Summer: time to kick back, put those textbooks away, and push school out of mind. But research has shown that this education avoidance contributes to the loss of previously learned knowledge in students, essentially leaving them unprepared for the upcoming school year. How to combat this brain drain malady? Get online—American Library Association’s (ALA) Great Websites for Kids has one such solution.

Since its establishment by the Association for Library Service to Children (ALSC) in 1997, Great Websites for Kids has compiled carefully reviewed websites that are appropriate and educational for users up to fourteen years old. Websites are evaluated on several criteria, including content, purpose, subject matter and design. Their list covers a wide array of topics from history to animals to literature, providing both specific and more general information.

Scrolling through their approved history list, you can find everything from Abraham Lincoln to women’s suffrage. Great Websites for Kids is an excellent tool for homework help during the school year or for curious minds, but as the Chicago Tribune notes, it can also help ensure that students don’t experience learning loss over the summer. Educational websites give children a fun and interactive way to continue their learning.
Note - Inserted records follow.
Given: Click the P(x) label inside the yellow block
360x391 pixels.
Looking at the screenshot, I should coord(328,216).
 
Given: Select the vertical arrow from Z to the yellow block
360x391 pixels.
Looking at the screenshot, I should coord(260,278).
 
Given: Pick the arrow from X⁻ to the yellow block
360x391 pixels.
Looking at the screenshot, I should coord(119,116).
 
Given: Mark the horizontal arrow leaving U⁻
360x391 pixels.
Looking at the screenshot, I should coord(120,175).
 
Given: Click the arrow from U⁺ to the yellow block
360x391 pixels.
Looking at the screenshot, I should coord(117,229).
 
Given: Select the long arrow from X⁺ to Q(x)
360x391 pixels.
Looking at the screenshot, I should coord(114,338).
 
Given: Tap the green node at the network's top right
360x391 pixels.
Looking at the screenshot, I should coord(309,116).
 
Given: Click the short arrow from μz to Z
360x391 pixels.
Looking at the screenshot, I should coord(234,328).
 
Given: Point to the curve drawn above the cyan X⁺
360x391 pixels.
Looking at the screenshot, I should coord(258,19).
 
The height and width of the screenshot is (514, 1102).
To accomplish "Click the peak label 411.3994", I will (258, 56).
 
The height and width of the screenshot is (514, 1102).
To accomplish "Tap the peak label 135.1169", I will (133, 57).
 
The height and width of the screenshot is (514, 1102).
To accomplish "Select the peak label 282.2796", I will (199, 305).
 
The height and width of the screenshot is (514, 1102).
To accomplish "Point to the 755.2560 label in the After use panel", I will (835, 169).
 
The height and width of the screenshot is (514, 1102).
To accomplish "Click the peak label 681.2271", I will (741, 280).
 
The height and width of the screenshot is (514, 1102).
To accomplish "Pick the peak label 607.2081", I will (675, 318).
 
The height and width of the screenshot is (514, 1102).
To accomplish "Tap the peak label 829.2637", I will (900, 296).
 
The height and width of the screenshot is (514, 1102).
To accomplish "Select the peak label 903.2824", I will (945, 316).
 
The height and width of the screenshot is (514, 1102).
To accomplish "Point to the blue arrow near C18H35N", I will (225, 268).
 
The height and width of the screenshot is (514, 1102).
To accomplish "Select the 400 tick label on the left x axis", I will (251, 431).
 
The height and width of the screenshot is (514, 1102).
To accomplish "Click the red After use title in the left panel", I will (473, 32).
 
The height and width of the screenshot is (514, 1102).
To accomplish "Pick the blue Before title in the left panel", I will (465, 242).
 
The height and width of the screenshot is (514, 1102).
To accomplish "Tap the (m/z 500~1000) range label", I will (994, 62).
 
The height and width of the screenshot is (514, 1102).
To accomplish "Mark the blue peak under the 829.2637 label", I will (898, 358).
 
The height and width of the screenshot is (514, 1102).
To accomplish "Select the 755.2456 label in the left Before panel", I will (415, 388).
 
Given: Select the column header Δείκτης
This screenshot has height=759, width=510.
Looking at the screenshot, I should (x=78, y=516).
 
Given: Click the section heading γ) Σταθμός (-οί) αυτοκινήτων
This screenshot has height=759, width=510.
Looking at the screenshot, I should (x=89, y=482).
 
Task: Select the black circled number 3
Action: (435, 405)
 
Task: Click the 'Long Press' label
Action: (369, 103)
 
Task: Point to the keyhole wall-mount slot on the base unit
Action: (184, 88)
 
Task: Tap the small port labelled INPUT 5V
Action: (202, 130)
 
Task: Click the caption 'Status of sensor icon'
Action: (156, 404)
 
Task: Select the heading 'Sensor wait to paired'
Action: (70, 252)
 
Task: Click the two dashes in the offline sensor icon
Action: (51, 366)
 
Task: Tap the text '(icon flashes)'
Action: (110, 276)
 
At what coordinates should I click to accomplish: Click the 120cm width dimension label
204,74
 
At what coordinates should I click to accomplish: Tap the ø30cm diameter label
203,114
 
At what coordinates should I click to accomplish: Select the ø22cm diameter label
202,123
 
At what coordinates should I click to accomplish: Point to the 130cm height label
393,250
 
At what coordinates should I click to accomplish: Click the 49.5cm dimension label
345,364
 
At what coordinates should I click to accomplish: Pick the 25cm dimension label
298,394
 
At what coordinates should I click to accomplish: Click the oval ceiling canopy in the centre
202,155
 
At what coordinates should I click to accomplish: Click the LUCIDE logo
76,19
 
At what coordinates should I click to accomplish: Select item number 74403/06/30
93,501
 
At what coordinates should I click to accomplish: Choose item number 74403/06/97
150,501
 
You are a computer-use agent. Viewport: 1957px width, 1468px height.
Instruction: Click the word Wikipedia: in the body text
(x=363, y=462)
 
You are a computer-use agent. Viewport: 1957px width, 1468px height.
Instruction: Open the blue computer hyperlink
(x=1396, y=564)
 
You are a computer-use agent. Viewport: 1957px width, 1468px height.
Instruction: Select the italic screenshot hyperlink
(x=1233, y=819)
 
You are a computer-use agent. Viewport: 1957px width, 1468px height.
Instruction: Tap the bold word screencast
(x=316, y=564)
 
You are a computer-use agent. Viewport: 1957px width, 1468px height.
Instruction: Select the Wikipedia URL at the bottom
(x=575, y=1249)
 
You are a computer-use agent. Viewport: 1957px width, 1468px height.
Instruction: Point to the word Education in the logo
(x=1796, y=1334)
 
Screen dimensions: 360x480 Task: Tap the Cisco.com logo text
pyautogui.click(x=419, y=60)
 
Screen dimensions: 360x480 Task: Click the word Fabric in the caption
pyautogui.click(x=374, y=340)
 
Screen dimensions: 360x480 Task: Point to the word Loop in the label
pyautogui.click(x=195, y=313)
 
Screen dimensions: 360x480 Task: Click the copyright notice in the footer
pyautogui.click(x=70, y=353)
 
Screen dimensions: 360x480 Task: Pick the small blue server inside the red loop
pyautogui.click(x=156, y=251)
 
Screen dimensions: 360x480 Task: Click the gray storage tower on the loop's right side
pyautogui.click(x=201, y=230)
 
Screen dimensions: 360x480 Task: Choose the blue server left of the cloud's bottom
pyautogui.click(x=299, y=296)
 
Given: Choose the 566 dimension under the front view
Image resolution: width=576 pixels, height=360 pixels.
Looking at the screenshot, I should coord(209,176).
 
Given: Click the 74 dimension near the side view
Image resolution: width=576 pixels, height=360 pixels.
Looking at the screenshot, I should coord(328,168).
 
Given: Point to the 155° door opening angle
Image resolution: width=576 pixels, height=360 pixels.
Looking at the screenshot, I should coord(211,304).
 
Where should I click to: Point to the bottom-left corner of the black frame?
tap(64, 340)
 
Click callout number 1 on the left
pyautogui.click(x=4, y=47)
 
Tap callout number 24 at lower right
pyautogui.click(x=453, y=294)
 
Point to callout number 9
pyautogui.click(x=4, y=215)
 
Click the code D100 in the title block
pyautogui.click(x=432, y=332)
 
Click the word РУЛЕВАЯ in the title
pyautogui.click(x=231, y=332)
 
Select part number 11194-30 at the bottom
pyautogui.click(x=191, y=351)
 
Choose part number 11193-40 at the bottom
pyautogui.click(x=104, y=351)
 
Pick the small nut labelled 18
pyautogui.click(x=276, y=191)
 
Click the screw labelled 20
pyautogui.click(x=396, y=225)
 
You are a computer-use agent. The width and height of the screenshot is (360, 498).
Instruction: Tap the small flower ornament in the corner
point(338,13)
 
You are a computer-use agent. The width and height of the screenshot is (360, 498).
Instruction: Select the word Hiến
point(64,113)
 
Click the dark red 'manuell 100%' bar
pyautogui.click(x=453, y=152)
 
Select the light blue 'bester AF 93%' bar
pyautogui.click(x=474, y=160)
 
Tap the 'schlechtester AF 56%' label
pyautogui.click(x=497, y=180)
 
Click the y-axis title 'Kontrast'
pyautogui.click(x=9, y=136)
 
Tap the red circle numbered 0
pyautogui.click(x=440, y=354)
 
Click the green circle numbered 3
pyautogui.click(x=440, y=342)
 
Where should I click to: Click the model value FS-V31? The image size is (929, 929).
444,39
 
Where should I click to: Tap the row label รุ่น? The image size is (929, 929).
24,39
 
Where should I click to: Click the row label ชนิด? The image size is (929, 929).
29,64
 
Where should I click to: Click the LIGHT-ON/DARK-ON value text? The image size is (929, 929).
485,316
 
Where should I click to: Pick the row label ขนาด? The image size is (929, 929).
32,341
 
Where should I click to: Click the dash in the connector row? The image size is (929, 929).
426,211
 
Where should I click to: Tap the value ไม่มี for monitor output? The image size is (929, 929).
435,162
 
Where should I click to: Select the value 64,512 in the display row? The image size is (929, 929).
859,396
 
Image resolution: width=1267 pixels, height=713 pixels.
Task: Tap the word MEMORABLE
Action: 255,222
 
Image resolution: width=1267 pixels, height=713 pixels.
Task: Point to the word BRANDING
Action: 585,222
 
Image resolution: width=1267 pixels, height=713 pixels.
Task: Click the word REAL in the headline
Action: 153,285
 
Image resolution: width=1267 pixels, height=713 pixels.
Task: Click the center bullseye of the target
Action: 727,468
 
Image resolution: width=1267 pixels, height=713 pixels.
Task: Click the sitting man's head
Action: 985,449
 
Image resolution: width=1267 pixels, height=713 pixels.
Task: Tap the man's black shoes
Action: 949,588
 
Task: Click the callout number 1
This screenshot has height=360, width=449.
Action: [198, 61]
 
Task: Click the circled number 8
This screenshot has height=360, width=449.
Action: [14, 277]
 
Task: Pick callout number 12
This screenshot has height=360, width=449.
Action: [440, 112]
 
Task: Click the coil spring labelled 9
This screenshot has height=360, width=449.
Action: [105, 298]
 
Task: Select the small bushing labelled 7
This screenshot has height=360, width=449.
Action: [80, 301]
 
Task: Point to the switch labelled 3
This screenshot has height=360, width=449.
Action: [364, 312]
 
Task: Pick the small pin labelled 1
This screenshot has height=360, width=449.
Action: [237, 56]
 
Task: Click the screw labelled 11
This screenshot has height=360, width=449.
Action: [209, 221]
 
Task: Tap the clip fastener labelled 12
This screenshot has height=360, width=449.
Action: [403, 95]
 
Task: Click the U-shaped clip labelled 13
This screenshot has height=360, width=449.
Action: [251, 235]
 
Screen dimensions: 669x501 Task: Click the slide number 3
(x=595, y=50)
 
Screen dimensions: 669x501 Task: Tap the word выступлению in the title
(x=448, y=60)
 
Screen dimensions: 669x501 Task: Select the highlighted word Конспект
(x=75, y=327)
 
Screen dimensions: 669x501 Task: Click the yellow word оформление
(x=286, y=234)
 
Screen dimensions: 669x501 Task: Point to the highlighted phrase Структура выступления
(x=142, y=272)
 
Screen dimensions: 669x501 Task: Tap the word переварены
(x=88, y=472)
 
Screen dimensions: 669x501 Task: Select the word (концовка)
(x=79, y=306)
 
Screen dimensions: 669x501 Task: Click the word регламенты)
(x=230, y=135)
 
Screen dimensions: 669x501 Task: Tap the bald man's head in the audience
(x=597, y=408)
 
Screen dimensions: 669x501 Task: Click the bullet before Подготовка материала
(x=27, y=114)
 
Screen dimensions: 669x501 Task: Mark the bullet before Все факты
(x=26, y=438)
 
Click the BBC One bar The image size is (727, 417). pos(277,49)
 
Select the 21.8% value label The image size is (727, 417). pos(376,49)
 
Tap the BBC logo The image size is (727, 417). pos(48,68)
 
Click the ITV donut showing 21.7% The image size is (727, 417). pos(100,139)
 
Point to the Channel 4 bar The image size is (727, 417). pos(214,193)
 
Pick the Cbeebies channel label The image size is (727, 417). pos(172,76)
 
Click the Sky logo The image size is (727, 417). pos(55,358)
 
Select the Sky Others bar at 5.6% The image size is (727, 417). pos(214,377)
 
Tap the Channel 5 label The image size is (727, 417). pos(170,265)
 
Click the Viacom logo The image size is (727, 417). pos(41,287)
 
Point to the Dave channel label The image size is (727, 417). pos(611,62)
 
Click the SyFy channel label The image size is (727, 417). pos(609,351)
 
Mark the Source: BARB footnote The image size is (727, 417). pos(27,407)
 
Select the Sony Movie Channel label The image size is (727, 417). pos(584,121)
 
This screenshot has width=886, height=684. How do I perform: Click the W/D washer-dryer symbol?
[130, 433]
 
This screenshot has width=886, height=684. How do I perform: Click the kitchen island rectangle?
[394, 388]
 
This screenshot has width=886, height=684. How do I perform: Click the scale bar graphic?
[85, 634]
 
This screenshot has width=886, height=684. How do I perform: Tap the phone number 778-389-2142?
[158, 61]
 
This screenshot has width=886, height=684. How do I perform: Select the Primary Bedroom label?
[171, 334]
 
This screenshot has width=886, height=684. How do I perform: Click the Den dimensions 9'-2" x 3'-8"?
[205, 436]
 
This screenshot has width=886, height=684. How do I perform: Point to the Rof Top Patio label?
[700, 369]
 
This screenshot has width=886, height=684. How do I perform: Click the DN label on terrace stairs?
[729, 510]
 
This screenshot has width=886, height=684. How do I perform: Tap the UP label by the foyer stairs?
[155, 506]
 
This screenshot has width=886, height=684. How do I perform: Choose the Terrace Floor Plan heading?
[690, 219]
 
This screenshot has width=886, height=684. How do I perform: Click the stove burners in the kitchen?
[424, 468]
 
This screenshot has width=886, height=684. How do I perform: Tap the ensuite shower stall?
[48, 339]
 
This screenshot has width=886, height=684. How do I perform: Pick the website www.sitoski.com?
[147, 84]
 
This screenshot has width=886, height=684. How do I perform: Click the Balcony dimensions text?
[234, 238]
Some of the many “Most Popular” sites listed on Great Websites are Eric Carle (author of The Very Hungry Caterpillar), Mr. Roger’s Neighborhood, Thomas the Tank Engine, National Gallery for Kids and NASA. Another site, Generation On, focuses on spreading the youth service movement and helping teens find more ways to volunteer and give back. There truly is something for everyone among the expansive database, even websites for parents and teachers.

However, sticking children in front of a computer screen for the entire summer does have negative effects, including higher rates of obesity. The solution comes in the healthy balance between indoor and active time. As long as it is not a constant stationary activity, access to educational websites not only supplements school, but can also teach kids initiative and spark further interest in different subjects. Additionally, because it can be challenging for some students to learn in a typical classroom setting, access to interactive learning sources provides an alternative for those who struggle.

The Internet can be a dangerous place for kids when unmonitored, but it also opens up endless possibilities that enhance limited learning experiences. Furthermore, longstanding print and television broadcast media have established an online presence: National GeographicHighlights, PBS and Sesame Street, to name a few. All are on Great Websites’ approved list.

This summer, instead of mindless video games or television show repeats, consider the interactive learning available through Great Websites and other kid-friendly websites, each designed to enrich children’s education and prevent learning loss.